RECORDS FOR THIS TASK:
>>>>

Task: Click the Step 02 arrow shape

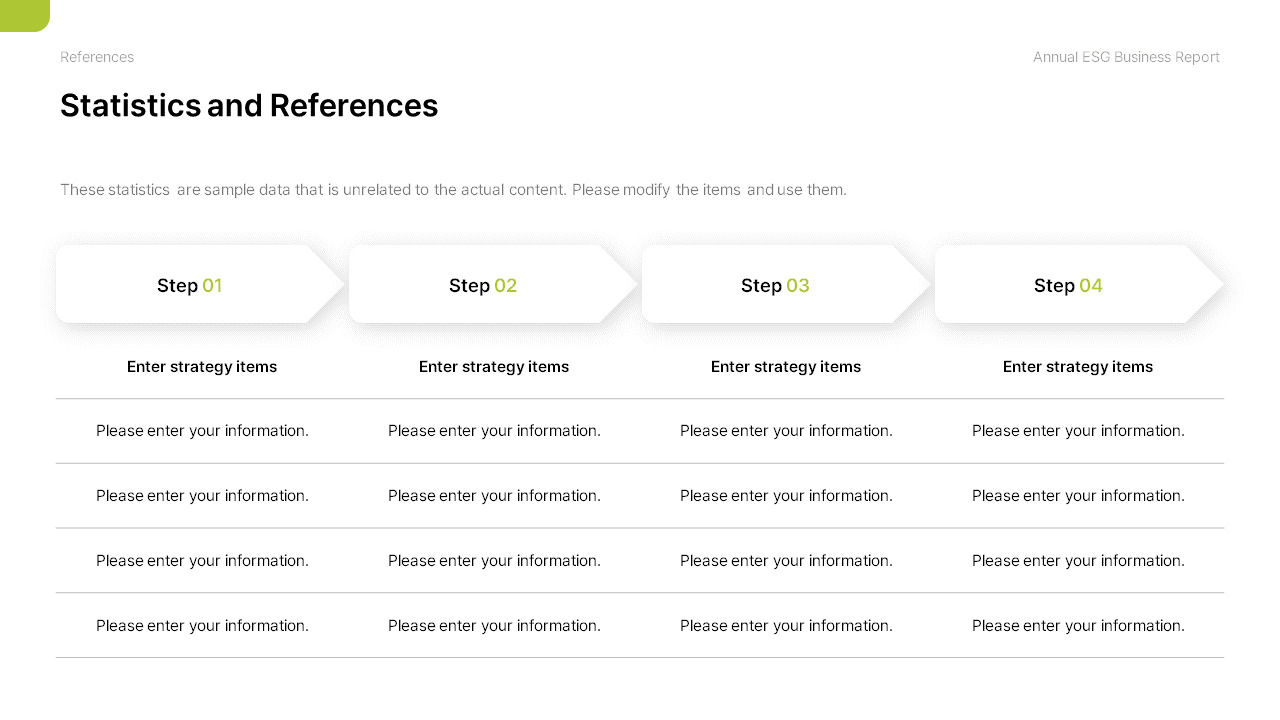Action: coord(493,284)
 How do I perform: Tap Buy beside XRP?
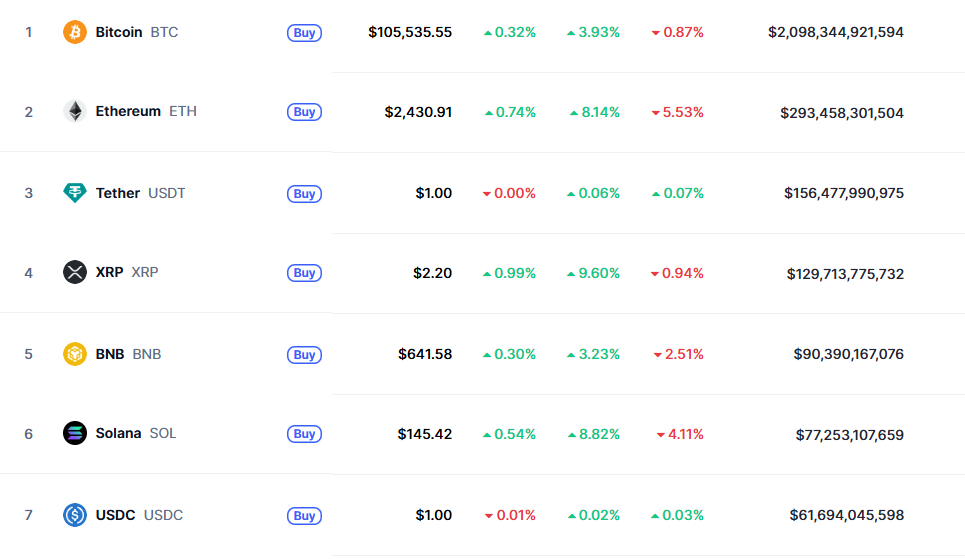tap(305, 273)
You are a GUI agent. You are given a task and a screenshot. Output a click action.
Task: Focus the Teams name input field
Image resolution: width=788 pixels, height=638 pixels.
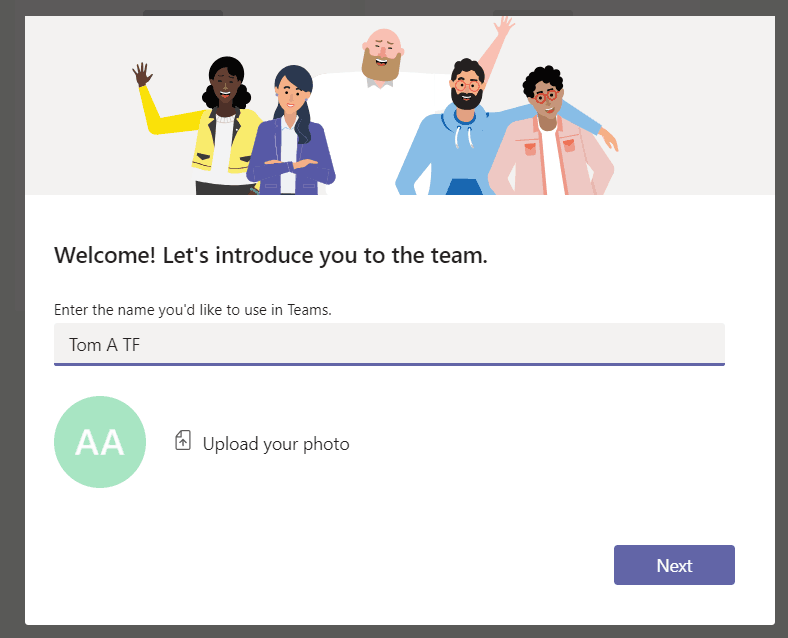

<<<<

EXERCISE PROMPT: All entries, top to bottom, should be retyped exactly; the pictures should not be.

YOUR RESPONSE:
Task: Click the Step 02 arrow shape

Action: coord(493,284)
 How do I perform: Tap Buy beside XRP?
tap(305, 273)
You are a GUI agent. You are given a task and a screenshot. Output a click action.
Task: Focus the Teams name input field
Image resolution: width=788 pixels, height=638 pixels.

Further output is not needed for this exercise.